◆ Written problem: Recast the records as a JSON list of strings, one string per line, from the line containing "Given: Switch to" through the end of the records, both ends included. Omit blank lines and leave the pictures out.

◆ Dataset:
--- Start ---

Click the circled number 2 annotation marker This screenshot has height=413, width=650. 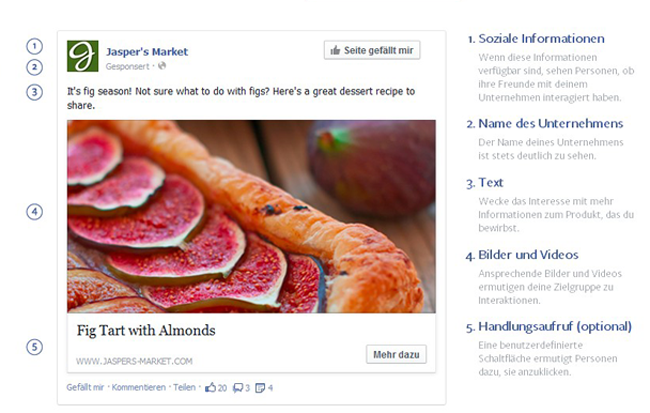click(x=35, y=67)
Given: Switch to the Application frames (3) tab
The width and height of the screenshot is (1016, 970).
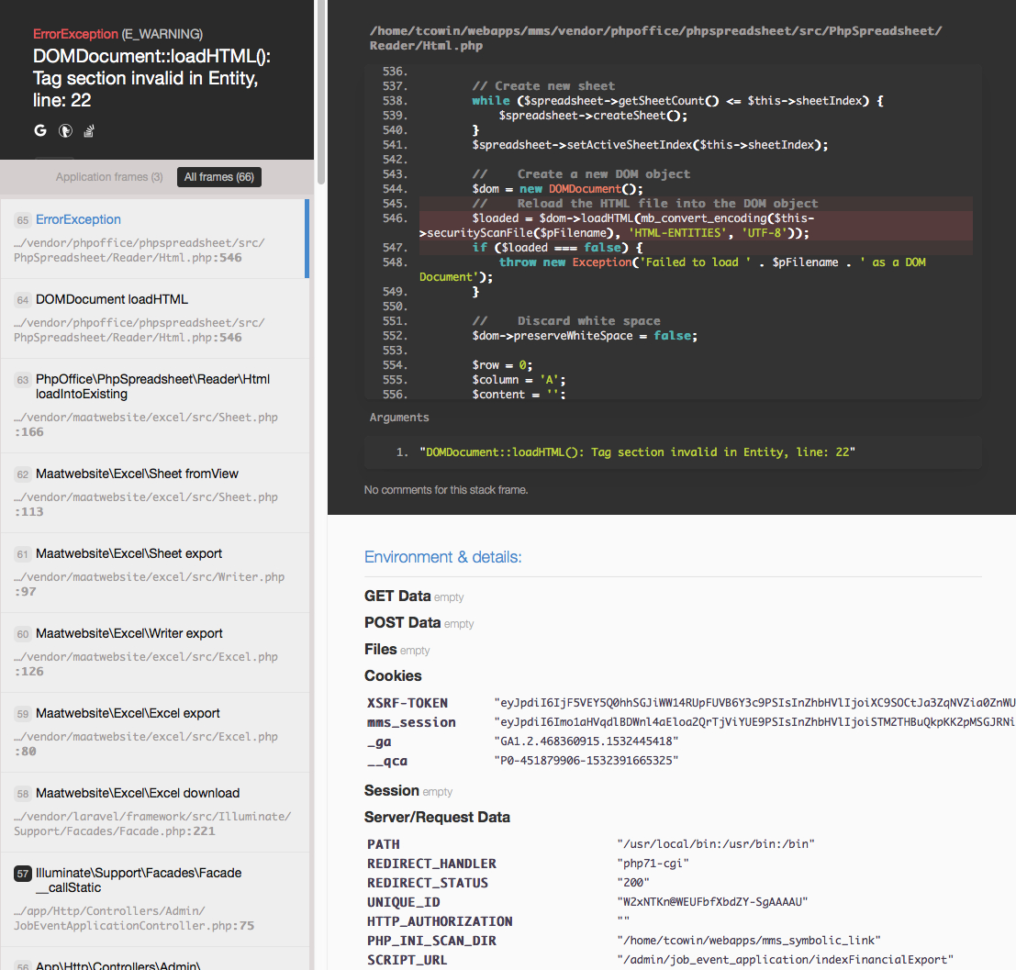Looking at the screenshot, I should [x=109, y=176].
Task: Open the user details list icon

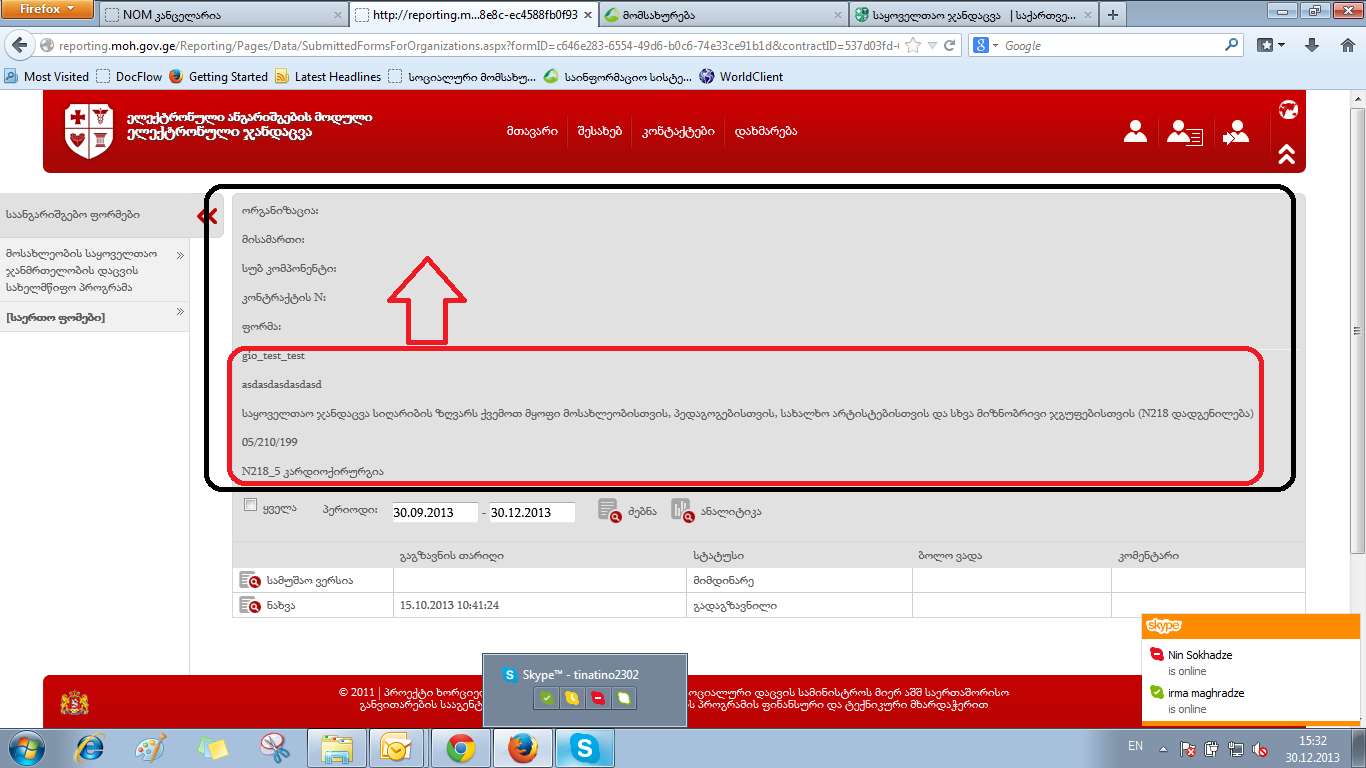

--- End ---

◆ Final answer:
[
  "Given: Switch to the Application frames (3) tab",
  "The width and height of the screenshot is (1016, 970).",
  "Looking at the screenshot, I should [x=109, y=176].",
  "Task: Open the user details list icon"
]